What is expected: Only the lines from the one with "超私的なお作法 (345, 645)" to the end of the material should be reproduced, exactly and in full, both ends included.

(Given records begins)

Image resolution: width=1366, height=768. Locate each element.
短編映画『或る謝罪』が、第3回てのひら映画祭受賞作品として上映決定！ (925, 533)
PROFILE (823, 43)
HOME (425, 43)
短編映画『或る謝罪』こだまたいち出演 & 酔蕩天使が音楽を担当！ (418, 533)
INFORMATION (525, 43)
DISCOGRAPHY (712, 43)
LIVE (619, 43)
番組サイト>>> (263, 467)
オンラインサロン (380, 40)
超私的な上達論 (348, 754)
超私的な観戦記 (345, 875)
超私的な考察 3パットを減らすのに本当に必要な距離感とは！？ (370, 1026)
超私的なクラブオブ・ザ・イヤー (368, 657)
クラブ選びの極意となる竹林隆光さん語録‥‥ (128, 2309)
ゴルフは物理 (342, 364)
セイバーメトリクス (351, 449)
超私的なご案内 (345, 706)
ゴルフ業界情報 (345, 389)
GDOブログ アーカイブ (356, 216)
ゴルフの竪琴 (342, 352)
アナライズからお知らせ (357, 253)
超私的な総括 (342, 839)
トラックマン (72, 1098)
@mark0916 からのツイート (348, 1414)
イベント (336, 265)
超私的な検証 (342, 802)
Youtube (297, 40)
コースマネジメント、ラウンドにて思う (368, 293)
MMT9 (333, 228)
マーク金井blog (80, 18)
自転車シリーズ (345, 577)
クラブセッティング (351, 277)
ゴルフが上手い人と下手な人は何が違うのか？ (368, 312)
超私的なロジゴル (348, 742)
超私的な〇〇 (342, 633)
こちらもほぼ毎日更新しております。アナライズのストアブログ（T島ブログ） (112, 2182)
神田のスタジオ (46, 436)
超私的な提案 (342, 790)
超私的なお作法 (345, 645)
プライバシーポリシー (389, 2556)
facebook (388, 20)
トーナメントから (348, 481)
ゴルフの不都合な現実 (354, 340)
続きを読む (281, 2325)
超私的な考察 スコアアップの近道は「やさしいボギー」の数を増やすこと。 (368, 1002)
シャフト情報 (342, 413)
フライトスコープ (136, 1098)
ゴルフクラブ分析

(Given records ends)

Task solution:
超私的なお作法 (345, 645)
プライバシーポリシー (389, 2556)
facebook (388, 20)
トーナメントから (348, 481)
ゴルフの不都合な現実 (354, 340)
続きを読む (281, 2325)
超私的な考察 スコアアップの近道は「やさしいボギー」の数を増やすこと。 (368, 1002)
シャフト情報 (342, 413)
フライトスコープ (136, 1098)
ゴルフクラブ分析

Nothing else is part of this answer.